Mr. Dean (David Farrar) doubts the nuns will stay very long, but is always there to help them whenever they are needed. He is a charming man who is a bit of a puzzle. He doesn’t seem to approve of Sister Clodagh’s beliefs, but he still seems to be very knowledgeable of Christianity. He can sing the hymns without looking at the words and is often challenging the nuns on their true purpose in correlation to Christ. Hs presence has an undeniable affect on the nuns.

Immediately upon arriving, the nuns know the land is different. The high altitude makes the air strange and the isolation causes strain upon their sanity. Michael Powell claimed this to be the most erotic film he ever made. There are no advances or innuendo, but suggestion. The sisters are tempted by their own desires and this leads to one of the greatest endings I’ve ever seen in film.

This film is especially remembered for its marvelous use of color and sets. Yes, sets. When I rewatch this film, it is hard to believe they didn’t travel to India in order to film these incredible landscapes. Isolation is not portrayed though enclosed areas, but vast surroundings that never seems to end or bring comfort. Every frame of this film could be hung up on a wall.

This latest transfer only heightens that cinematic wonder. There is an unnerving aspect to this film where it seems like colors are fading in and out, matching the undertones of the character’s emotions. This was never seen as clearly until this edition.
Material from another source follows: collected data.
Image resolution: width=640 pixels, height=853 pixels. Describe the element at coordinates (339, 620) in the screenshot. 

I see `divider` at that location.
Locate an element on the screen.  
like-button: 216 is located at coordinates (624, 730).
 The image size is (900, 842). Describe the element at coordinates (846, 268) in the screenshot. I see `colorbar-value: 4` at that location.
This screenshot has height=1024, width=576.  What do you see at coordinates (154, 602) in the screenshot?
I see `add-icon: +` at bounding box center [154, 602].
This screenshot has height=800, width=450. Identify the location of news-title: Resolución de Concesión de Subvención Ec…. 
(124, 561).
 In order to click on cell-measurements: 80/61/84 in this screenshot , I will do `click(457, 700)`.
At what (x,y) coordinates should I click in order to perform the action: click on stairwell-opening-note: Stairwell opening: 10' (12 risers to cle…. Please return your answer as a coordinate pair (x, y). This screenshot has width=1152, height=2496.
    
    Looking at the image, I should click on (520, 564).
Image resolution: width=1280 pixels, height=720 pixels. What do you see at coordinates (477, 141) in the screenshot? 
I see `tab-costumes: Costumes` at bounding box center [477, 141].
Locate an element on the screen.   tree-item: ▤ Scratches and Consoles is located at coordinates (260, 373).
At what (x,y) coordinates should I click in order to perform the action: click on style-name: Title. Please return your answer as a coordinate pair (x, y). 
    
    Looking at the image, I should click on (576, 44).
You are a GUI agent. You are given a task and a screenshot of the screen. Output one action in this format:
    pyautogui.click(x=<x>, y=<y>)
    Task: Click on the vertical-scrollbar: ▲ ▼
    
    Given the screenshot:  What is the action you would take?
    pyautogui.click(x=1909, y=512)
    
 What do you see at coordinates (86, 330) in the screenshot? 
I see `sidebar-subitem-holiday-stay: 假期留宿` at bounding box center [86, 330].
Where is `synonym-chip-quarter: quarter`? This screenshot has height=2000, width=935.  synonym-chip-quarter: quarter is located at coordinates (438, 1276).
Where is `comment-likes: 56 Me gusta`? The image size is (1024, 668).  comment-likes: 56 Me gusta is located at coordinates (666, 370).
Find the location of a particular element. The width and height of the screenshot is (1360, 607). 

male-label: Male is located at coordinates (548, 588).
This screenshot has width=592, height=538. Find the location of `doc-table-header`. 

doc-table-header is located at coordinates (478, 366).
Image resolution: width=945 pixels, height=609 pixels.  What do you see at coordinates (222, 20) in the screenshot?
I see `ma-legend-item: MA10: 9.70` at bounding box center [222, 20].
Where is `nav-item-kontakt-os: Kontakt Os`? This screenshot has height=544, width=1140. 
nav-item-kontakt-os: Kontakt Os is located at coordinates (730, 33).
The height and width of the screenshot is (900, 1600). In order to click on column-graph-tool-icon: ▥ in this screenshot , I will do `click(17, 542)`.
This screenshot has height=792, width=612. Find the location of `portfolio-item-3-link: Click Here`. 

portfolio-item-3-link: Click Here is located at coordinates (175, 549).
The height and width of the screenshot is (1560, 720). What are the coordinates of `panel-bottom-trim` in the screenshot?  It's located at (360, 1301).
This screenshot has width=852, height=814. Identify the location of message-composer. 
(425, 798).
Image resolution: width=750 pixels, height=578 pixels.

The Archers, the name of the production team headed by Powell and Emeric Pressburger, are truly one of the greatest filmmakers of all of time. It is no wonder they are obsessed over by Martin Scorsese and Alfred Hitchcock. In fact a lot of the visual style of Vertigo is an homage to Black Narcissus. Their films continue to captivate people over 50 years later and this film may be their crowning achievement.